Aaaaahhh! That’s better!

This is the view from the Male Half’s porthole. That’s not a euphemism. The Male Half embarked on his first cruise last week. He jetted into a balmy San Juan, sailed to St. Thomas (pictured above), then chugged out across the Caribbean for Aruba, doing one show on evening number one (The Welcome Aboard Show!) and another on Christmas night (The 11:15 Adult Comedy Show!).


That’s the Adventure of the Seas, on the right, resting in Charlotte Amalie, the capital of St. Thomas. It’s parked next to a Celebrity cruiseliner, and, out of the frame, to the extreme left, is yet another liner from the MSC line. It’s quite impressive to see all three lined up end to end.

Since it was his first ever cruise, (and first time ever performing on a cruise), and since the specs for such a show are so specific and narrow (and rather different from what a regular club comic is accustomed to), TMHOTS admits to some nervousness leading up to that first set.

“I only had to do fifteen. But it had to be freakishly clean, at least according to what the agency told me and according to all the advice I had gotten,” says he. “So, you can imagine my relief when, after being onstage for only about two minutes, I discovered that my high school history teacher was in the second row.”

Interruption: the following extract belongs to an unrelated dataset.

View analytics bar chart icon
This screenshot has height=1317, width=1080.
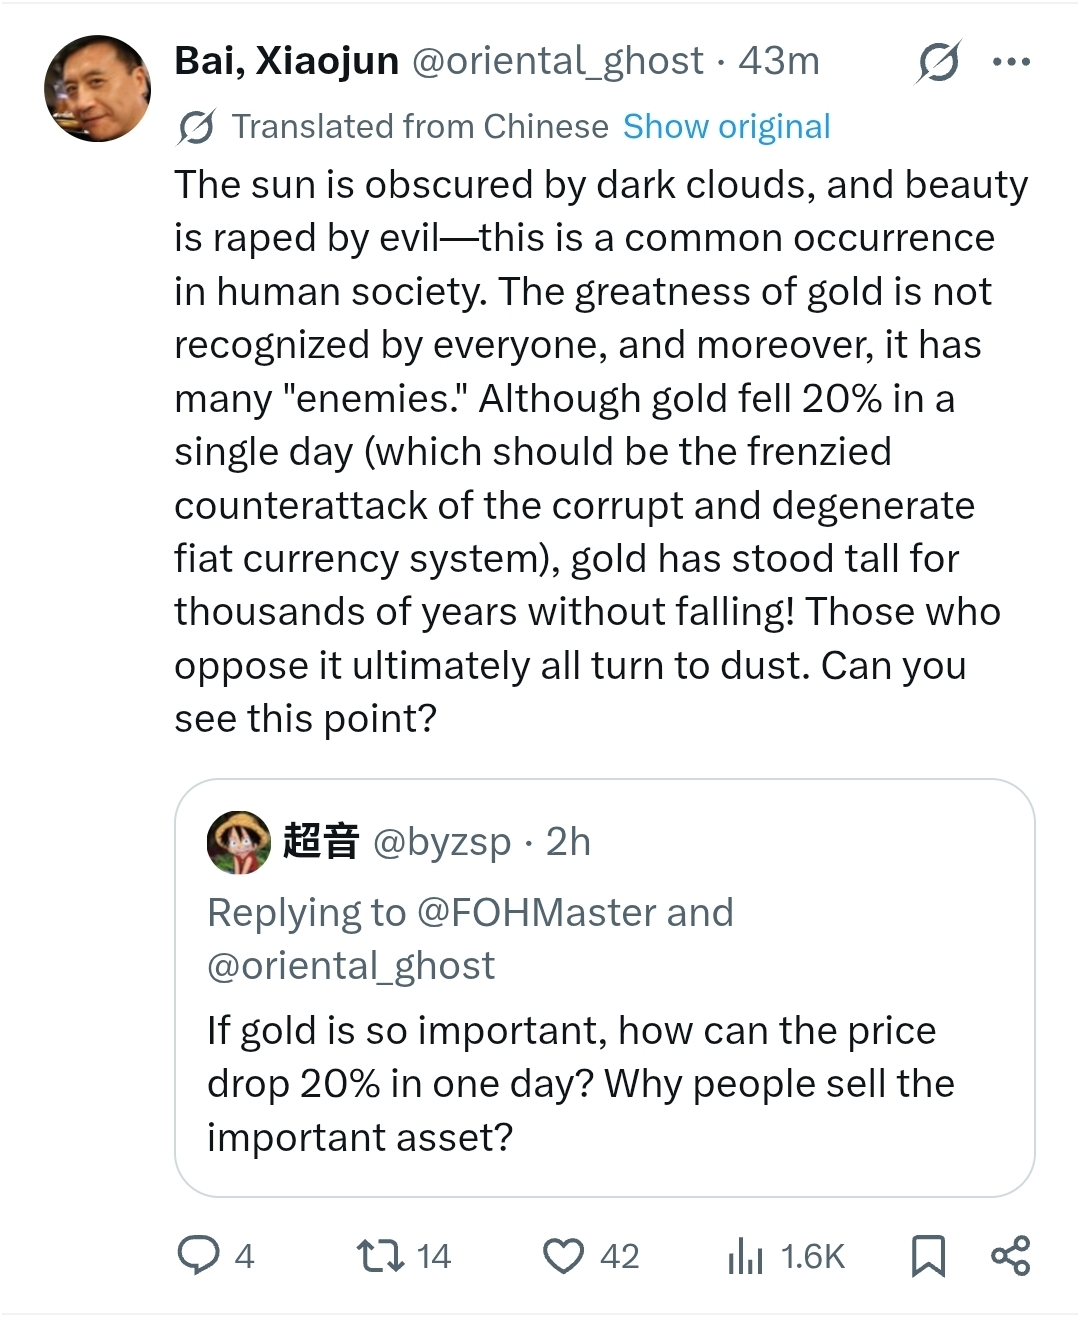tap(745, 1256)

On the ocean somewhere between San Juan, Puerto Rico, and St. Thomas, in the second row of the Lyric Theater, onboard the Adventure of the Seas (capacity 3,840), during the Welcome Aboard Show, was Arlene Rubin, aka “Ms. Rubin,” The Male Half’s tenth grade American History and homeroom teacher at Pennsauken High School.

The audience, predictably, absolutely flipped out– “They saw that I was astounded. Who wouldn’t be? And they were thrilled to have been in on the coincidence. It went a long way toward making my first cruise set an interesting and entertaining one– over and above the material– and they really went goofy when I asked her what she’s doing these days, she said, ‘I’m the principal!'””

They caught up on the past three decades with a round of Manhattans in the Schooner Bar afterwards. Life is strange.